I mean, surf gear is not cheap. It's not Formula One racing, but it's not soccer either. The average board is $500 and the average wetsuit is probably $250+. Toss in leashes, traction pads, wax, board bags, racks, and you can easily plunk down a cool grand before you've even touched saltwater.

It's especially weird when you realize you can read professional, unbiased reviews of tennis rackets, running shoes, golf clubs, crampons, movies, tacos, wine, even toys. There are literally dozens of websites and magazine that scrutinize, evaluate, and rate every six dollar Star Wars action figure that Hasbro spits out every month.

So why is surfing exempt? Why do we, as surfers, plunk down hundreds, if not thousands of dollars, every year on expensive, high performance sporting goods with nothing more than a "It's killer, bro" from a zit-faced 17 year-old surf shop employee who's probably flunking social studies?

It's fucking retarded. WE'RE retarded. I'M retarded.

To either prove my point or to fight back against it, or both, I bought an O'Neill PsychoFreak yesterday. On the off chance you didn't commit last Fall's Surfer Magazine "2008 Wetsuit Guide" (AKA a 22 page advertorial written by the wetsuit companies themselves) to memory, the PsychoFreak is the mainstream surf industry's first $500+ wetsuit.

Psycho Freaky Expensive
Why is it $500?

Well, it's full of holes.
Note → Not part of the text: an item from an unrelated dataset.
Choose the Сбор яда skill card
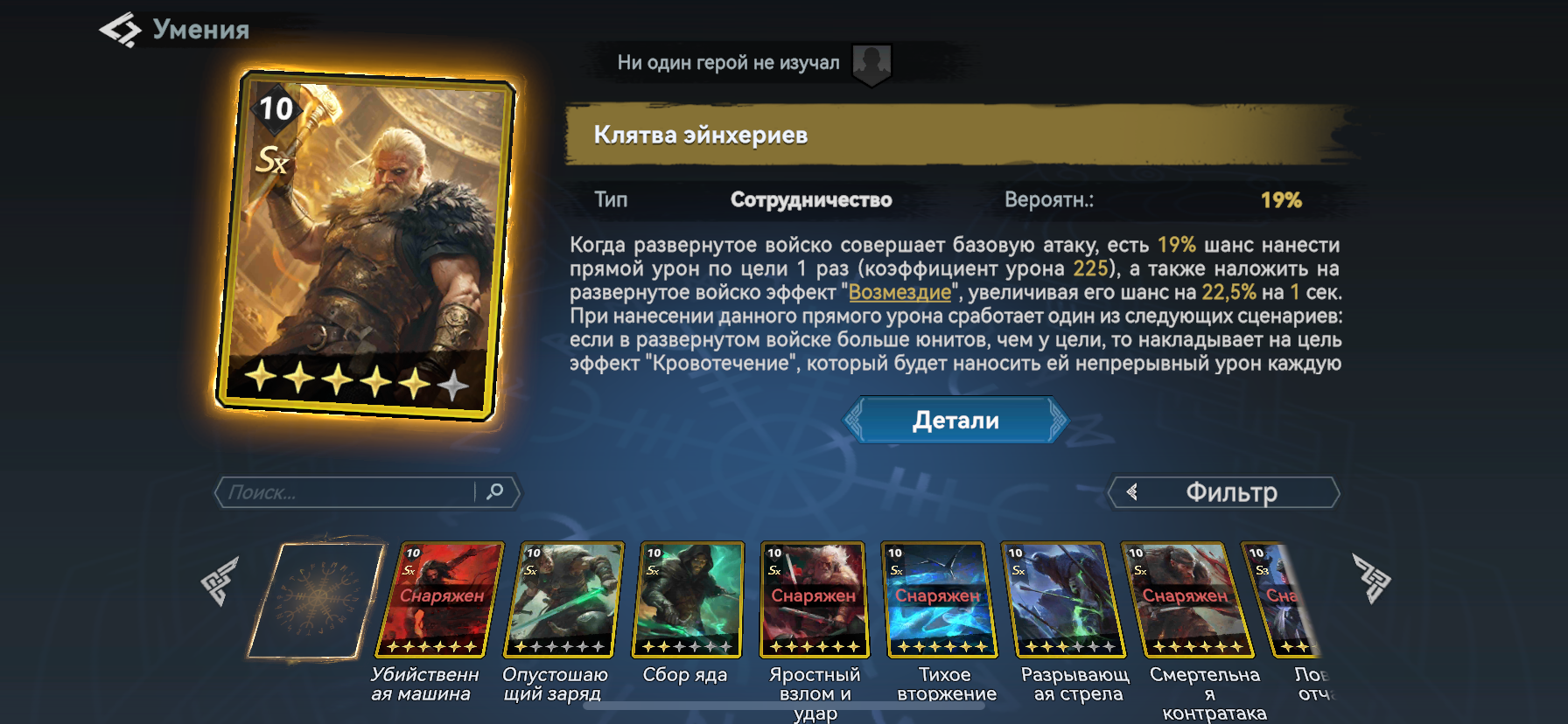The width and height of the screenshot is (1568, 724). pos(688,600)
Literally. Some R&D genius at O'Neill decided that if you took neoprene rubber and carved a bazillion little divots in it, you'd have a wetsuit with a bazillion little air pockets sandwiched inside. Or as they call it, "Air Insulated XDS Neoprene". The air pockets, in turn, make the wetsuit lighter and warmer.

A Bazillion Pockets Of Warmth

Okay. I guess. Sounds, um, sort of plausible. I think. Maybe.
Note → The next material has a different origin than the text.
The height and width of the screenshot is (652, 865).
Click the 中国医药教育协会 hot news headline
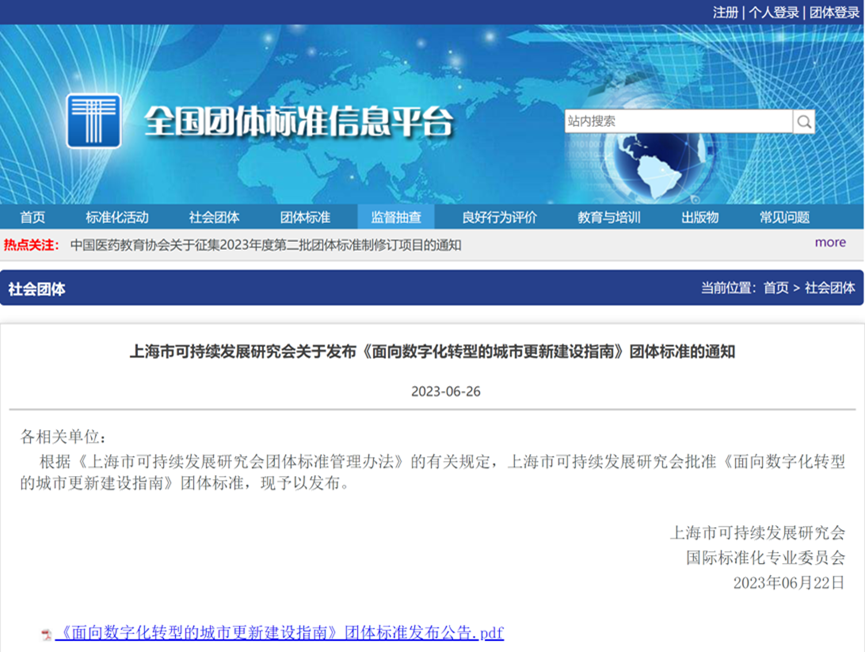click(265, 245)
But I was intrigued. I couldn't get it out of my head. It was either the most brilliant innovation in 50 years of wetsuit design, or the biggest marketing gimmick since the same company released the first $300+ wetsuit back in the late 80's, the short-lived "Animal", which primarily consisted of their highest end wetsuit at the time with a bunch of Darth Vader panels glued on.

Luke, I Am, Like, Your Father, Bro

Now, I did not actually spend $500 on my holy wetsuit. Thanks to the economy, Jack's Surfboards is having a 30% off sale on all wetsuits, so I successfully got my bad self all freaky and psycho-y for the bargain price of $350...about the cost of a decent higher end suit. A pittance, really, for the honor of becoming the first David Horowitz of the surfing world.

But let's cut to the chase: is the PsychoFreak warmer and lighter than O'Neill's next most expensive suit, the Psycho II? And if so, is it a buck fifty warmer and lighter?

(And before I answer that, just savor for a minute the sad fact that NO ONE has asked this question before. There are FIVE mainstream surf magazines in America alone.)

The short answer is, big surprise, no.

It's a great suit, don't get me wrong. O'Neill, to their credit, make fantastic wetsuits. They're incredibly warm and flexible and they don't disintegrate into wet toilet paper after six months like Rip Curls (another media-ignored topic we'll address later).

Yes, the PsychoFreak 3.5 is a tad lighter than my Psycho II 2/3. And it might be like one degree warmer.

But is the PsychoFreak suited for "frigid" conditions as their website claims? Are holes in the rubber really another "Revolution Courtesy of Area 52?" (Area 52 being O'Neill's not-so-humble euphemism for 6 guys in a shop carving up neoprene swatches.) Is it a wetsuit "ready for the harshest of conditions?" And is it worth five HUNDRED recession era American dollars?

Kind of. No. Kind of. Definitely not.

And sadly, you heard it here first.

The Colonel says, "I am not an Animal."